Poète économique à propulsion manuelle, témoin fidèle du franc qui fond comme sucre dans le café noir de l’inflation.
Par Thérence Niyongere
CHRONIQUE N°2 : L’inflation, ce feu qui mijote nos espoirs
Comment vit-on dans un pays où le prix du sucre grimpe plus vite que les prières du matin ?
Où l’huile se cache, le haricot se raréfie, et les salaires ne bougent que dans les rêves ?
L’inflation, chez nous, ce n’est pas un mot de technocrate, c’est une brûlure quotidienne.
Elle ne loge pas dans les courbes, mais dans les casseroles. Elle ne s’analyse pas seulement en pourcentages, … mais en cuillères de riz et en sourires crispés au moment de payer. Un pain à 500 BIF hier coûte aujourd’hui 1000. Le sucre, l’huile, le savon, chacun s’élève comme une fusée, pendant que les revenus rampent.
Et pourtant, le pays tient. La population, cette économiste du quotidien, a appris à jongler avec les flammes de l’inflation. On partage les plats, les prières, les astuces et parfois même la honte de demander un crédit chez la voisine.

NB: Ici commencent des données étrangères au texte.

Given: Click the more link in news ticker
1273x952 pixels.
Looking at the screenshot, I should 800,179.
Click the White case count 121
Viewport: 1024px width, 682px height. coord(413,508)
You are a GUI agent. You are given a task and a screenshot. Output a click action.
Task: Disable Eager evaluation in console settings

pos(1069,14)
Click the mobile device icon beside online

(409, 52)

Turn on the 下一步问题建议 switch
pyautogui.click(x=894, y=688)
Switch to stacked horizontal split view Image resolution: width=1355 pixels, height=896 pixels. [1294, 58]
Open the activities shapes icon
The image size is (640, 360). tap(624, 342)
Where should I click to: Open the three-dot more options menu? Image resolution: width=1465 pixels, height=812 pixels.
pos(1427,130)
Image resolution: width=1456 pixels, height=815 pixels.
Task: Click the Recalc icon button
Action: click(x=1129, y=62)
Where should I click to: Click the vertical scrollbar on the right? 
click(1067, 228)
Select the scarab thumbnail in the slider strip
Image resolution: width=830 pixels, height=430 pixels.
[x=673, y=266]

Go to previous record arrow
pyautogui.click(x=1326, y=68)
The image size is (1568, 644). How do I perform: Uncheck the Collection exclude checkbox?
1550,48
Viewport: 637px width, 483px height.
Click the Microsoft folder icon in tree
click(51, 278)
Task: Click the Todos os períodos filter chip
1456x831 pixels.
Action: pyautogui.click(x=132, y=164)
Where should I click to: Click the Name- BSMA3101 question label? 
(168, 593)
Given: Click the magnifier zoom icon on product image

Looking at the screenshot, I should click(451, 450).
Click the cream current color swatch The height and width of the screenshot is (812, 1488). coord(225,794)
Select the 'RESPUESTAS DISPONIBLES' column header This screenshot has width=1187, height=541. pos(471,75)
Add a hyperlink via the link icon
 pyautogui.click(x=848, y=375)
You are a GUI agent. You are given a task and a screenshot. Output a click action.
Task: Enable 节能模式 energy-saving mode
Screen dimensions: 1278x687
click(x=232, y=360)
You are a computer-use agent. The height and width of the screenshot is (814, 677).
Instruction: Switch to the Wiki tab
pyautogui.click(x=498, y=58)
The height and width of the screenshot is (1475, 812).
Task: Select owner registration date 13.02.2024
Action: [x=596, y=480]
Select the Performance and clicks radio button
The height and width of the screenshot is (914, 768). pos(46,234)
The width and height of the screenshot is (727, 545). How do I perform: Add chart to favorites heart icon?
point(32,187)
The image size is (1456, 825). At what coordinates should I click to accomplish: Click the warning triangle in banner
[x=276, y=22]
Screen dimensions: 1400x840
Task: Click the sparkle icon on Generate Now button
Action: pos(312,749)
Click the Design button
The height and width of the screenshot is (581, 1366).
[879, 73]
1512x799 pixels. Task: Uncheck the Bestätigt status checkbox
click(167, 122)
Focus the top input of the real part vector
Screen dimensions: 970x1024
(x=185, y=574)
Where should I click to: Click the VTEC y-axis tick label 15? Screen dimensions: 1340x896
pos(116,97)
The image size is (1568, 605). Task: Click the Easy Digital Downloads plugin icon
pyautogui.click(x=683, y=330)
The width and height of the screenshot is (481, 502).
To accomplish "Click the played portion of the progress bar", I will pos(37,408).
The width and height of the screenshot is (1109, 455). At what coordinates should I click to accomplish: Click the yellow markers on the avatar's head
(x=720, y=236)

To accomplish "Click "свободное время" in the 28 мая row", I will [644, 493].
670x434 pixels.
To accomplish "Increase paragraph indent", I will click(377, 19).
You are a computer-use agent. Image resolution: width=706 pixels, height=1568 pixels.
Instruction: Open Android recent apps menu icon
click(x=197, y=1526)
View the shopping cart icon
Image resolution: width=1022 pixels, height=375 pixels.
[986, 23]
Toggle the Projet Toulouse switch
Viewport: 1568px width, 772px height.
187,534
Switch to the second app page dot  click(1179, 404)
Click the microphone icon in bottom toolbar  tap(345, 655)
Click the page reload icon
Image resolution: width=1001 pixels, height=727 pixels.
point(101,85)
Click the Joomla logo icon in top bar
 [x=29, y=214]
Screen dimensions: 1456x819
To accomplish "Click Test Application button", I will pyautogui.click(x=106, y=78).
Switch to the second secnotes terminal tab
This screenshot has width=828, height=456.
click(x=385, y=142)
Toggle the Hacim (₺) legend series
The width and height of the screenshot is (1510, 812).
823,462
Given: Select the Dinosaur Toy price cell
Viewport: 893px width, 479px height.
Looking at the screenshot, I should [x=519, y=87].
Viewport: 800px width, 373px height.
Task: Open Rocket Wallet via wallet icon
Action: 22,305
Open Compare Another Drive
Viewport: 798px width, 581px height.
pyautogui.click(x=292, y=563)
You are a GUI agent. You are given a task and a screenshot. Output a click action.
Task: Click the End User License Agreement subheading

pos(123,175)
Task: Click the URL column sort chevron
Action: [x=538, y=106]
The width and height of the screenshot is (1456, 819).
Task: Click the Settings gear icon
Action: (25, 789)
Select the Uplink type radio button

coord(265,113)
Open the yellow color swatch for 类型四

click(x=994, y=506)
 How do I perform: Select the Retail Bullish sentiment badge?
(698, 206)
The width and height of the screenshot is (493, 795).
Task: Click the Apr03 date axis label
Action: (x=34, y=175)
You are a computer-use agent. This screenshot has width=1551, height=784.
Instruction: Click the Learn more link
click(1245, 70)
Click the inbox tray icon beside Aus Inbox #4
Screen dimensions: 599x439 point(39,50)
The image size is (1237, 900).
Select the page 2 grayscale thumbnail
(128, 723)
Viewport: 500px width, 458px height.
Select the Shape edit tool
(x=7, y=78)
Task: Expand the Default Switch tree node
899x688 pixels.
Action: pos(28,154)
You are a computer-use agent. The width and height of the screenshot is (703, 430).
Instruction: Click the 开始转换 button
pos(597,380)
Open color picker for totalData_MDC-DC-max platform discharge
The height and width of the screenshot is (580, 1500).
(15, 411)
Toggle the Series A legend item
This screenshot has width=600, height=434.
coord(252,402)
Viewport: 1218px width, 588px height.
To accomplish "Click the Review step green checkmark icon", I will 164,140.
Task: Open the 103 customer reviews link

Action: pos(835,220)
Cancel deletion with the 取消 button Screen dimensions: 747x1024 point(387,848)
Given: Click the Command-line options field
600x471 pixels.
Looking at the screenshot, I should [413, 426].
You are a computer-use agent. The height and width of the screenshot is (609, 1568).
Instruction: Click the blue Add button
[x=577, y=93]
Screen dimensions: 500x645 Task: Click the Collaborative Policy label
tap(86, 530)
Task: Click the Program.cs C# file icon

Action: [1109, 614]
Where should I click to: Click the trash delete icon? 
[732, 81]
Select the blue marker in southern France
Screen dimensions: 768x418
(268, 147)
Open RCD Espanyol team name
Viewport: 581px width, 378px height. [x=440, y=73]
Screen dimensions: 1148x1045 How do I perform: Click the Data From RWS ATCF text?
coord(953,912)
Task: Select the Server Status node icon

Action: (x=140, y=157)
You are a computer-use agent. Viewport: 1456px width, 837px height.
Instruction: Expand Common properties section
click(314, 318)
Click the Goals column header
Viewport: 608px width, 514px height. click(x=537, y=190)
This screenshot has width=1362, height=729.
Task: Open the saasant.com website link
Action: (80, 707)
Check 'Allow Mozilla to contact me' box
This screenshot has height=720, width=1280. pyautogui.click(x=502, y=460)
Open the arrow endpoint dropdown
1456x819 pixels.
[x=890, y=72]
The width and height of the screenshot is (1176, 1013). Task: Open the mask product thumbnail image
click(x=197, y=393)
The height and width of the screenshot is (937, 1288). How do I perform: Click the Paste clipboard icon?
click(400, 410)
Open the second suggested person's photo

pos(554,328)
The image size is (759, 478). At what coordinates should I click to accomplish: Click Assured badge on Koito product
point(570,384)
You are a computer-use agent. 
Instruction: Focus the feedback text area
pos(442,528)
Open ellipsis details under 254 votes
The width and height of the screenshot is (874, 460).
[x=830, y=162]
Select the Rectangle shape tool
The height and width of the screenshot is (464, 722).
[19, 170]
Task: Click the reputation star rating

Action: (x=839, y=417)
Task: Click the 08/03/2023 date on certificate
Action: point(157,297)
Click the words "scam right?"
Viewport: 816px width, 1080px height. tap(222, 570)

A Bujumbura comme à Kirundo, on cuisine en groupe, on divise les frais, on fusionne les marmites et les espérances. Trois familles, une marmite, un miracle.
Dans les marchés, les négociations sont devenues un art martial. On ne discute plus pour le plaisir, mais pour sauver le peu qu’il reste. Une vendeuse t’offre un crédit silencieux, le voisin propose de l’échange, l’enfant apprend à convertir les centimes en gestes. On ne parle pas ici d’épargne formelle, mais d’intelligence collective. D’une tontine de riz, d’un réseau de solidarité, d’un “prête-moi deux tomates, je te rends quatre courgettes demain”.
Même l’humour devient une monnaie de résistance. Face à la flambée des prix, on ne se révolte pas toujours. On rit. Un rire jaune, parfois. Mais un rire quand même. On dit : “Les haricots sont devenus des bijoux.” Ou : “On fait régime national, pour des raisons budgétaires.” Ce n’est pas du cynisme : c’est de la dignité qui résiste.
La vraie question devient alors : comment ce peuple arrive-t-il encore à avancer, à espérer, à nourrir, à bénir, dans un contexte où tout semble se contracter ? Peut-être que la réponse n’est ni dans les banques, ni dans les politiques, mais dans les cœurs. Dans ce muscle invisible qu’on appelle solidarité, dans cette compétence non monétaire qu’on appelle foi.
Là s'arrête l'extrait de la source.